I took this shot in early to mid October (2003) after the wife took me to the Mall er' I mean "Land-Fill" in search of treasure...
I was stunned to read on http://www.backyardmetalcasting.com/ 's forum about a tank that let loose and resulted in some very serious injuries.
In contrast to the usual jawing about beer-swilling good-times and running on the edge... this picture is kind of eerie.
Tanks are pressurized vessels and are probably best left alone, or handled with an added measure of caution.

As I was all out of stock, I had to get some scrap ready for this session of casting. On the left is your basic Briggs & Stratton 3.5 HP Lawnmower motor, which really didn't have has much metal as I thought it might. The Outboard is a 1950's Viking that was OEM'd by the Sears company in the days that everything came from a catalogue.
The Viking 2 cylinder 2-stroke was removed, leaving a Vintage drive assembly that will be "Electrified" in the future. The castings were so impressive that I was in awe at the fact they were made 50 years ago. Stripping both engines had a calming effect as I liberated the metal for a higher purpose.

So, with a source of Aluminum, stripped down and busted-up with the wood splitter, I'm ready to rip into the next phase of casting.
The idea is to try and approach a repeatable consistent finish, and stream-line the production process. My reference for surface finish has been Dave Kush's Plaster Dip Process.
Since I'm interested specifically in Plaque Manufacture, there has been some modification, as a straight dip doesn't quite work.
The plaster of paris is mixed to the consistency of sour cream and laid into the surface of the plaque. The mixture is squeegee'd over the surface a few times to ensure that as much material is worked into the smallest openings.
Air Bubbles appear to be a non issue at this point, and the items are left for a week to dry. I doubt that a week is needed, but the last chance I had to work on this was the week prior.

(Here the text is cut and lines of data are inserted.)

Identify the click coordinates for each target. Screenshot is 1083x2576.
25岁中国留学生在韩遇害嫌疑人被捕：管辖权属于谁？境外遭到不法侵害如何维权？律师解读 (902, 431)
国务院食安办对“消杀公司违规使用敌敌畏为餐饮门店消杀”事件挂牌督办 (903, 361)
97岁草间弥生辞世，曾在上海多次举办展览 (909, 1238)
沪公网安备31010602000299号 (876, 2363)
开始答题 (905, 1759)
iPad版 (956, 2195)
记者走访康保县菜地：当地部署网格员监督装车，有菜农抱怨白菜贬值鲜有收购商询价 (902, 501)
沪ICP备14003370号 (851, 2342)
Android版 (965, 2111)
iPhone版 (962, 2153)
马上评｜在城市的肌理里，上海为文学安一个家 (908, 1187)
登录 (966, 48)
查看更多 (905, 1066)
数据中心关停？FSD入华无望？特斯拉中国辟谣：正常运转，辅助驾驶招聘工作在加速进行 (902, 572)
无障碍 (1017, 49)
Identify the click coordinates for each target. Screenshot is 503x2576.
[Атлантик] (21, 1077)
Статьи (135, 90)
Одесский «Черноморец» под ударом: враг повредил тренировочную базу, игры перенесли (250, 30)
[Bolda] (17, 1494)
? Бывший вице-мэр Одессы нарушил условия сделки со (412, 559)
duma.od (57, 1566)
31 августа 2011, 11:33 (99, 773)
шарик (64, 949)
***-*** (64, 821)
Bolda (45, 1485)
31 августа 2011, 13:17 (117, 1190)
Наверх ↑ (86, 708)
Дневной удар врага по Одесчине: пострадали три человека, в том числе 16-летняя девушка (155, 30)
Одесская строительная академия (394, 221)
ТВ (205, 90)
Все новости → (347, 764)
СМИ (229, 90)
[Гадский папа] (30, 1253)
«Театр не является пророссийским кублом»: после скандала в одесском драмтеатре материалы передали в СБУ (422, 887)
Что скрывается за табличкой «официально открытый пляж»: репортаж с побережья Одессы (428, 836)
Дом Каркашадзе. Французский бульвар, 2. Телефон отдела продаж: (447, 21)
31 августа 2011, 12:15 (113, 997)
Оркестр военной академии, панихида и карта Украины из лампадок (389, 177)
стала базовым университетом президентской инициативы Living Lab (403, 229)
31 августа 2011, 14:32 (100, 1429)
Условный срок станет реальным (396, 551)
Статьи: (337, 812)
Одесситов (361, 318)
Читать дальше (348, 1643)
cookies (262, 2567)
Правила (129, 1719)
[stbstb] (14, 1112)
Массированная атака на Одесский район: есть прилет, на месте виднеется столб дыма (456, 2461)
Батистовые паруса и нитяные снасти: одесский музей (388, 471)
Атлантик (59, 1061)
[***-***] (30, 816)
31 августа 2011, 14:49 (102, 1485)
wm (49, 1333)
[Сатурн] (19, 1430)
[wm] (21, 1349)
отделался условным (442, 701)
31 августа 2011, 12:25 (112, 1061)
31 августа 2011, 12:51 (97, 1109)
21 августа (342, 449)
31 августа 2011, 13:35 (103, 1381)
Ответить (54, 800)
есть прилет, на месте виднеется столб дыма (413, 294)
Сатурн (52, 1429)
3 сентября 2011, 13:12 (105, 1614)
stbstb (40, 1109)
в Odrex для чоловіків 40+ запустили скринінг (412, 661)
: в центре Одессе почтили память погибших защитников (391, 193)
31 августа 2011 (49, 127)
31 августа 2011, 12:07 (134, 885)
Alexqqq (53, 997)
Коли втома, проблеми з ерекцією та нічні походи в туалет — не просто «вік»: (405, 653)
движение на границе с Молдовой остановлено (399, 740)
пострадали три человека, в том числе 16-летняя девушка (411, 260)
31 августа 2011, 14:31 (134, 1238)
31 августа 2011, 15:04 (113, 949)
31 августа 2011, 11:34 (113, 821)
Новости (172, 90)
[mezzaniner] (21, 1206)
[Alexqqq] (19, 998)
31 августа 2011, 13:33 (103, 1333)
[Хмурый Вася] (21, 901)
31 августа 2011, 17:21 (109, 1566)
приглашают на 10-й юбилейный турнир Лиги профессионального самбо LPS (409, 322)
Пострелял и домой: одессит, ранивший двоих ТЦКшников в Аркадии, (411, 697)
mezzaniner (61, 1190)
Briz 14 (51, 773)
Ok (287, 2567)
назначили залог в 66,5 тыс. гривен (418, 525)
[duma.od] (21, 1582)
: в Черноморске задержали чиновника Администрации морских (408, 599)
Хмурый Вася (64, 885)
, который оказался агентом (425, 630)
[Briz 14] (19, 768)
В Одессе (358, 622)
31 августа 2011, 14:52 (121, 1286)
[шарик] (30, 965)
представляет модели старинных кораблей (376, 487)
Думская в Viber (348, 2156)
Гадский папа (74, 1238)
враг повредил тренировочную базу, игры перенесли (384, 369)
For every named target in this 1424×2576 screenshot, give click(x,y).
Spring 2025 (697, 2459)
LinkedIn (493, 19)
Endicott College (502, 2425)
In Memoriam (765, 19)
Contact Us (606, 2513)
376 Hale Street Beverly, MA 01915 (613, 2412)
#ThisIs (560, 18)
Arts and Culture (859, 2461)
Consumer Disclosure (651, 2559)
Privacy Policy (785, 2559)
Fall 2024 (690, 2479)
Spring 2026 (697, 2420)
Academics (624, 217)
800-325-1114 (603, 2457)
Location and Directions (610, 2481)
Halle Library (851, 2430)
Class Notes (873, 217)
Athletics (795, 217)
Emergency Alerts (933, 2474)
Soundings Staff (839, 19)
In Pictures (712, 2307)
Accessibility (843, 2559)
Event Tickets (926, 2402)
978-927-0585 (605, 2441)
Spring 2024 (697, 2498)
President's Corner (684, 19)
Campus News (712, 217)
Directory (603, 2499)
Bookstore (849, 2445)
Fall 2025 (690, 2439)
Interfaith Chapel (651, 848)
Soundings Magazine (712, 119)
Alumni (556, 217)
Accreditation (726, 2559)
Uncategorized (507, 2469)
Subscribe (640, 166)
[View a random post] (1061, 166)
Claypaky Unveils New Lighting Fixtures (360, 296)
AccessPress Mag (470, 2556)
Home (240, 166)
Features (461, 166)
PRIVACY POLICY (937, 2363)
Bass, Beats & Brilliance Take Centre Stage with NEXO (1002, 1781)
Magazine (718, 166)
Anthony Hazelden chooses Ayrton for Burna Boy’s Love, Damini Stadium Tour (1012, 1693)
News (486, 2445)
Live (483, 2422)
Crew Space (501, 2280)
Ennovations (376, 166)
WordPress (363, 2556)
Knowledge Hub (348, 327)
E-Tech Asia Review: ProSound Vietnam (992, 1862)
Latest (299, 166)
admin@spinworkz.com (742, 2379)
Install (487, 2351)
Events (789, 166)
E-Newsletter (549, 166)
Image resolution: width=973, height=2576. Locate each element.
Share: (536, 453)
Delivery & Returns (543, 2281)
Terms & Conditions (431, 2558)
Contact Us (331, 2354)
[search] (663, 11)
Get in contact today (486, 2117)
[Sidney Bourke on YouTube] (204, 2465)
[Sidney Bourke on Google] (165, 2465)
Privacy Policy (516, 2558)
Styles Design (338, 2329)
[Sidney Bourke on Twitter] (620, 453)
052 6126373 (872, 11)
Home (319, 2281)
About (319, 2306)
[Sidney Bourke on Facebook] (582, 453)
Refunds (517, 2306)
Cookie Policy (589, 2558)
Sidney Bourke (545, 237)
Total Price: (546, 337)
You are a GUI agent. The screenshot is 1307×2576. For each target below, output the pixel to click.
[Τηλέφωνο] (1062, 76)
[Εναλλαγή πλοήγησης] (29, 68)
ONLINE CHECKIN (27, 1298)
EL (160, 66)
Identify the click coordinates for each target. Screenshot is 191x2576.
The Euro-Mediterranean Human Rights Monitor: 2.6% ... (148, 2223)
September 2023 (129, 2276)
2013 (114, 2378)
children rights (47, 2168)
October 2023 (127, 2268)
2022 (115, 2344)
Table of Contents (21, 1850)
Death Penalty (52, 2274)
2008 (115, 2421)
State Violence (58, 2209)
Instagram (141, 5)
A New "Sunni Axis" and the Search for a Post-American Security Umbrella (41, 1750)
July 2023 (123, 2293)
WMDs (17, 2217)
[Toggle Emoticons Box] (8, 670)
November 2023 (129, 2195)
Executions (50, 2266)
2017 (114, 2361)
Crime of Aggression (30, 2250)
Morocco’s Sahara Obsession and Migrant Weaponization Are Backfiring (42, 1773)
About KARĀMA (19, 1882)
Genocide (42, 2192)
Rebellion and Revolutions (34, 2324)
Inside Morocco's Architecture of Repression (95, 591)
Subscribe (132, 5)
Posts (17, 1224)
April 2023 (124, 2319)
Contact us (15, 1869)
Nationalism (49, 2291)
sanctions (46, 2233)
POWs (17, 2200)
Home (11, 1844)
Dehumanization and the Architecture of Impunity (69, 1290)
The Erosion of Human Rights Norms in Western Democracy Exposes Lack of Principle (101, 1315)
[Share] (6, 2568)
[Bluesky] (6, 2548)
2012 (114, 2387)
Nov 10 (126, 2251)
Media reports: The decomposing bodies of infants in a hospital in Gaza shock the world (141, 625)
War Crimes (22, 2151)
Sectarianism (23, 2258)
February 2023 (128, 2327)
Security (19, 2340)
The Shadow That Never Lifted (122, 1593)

Of the 4 (four) plaques, this had an interesting flaw (pictured on the left) where a small hole in the bottom of the "g" in Lodge sprung a leak that filled an air pocket between the surface of the Plaster and the sand. The point of the plaster is to allow the foam mold to be positioned with the lettering faced down, to get maximum effect of the metal filling the void left by the foam.
The image on the right is proof that some progress is being made, as the surface is the smoothest that I've achieved to date.
There is a minor amount of distortion, but the challenge in this image is more on the milling of the foam than how it poured out.
The match stick offers a point of scale and helps illustrate the quality of the surface. Of the 4 plaques this is the only one that had all 4 digits of the year intact, the other three had minor variations in the "filling in" of the loop in the 9 and/or 6.
The choice is to thin the mix even more or try using a tooth-pick to release trapped air pockets in the tighter spots. My inclination is to try and avoid too much fiddling and fine detail touchup as the plaster is laid in, so thinner will be the next step
Here are the results from the NOVA grill emblem, again a huge step forward, but still not good enough to consider a success, the 4 flaws are the loop in the "9", the top inner vertex of the "V", center of the "A" and a line cut through the second "S" in the SS logo.
The last flaw was me running the wrong Gcode after the foam was done... Now that was due to talking with a beer and not paying attention.
In closing, if you're into "Hobby Casting", invest in yourself and follow a few forums that have a good cross section of casters to learn from, and watch for posting that could save your skin or even your life.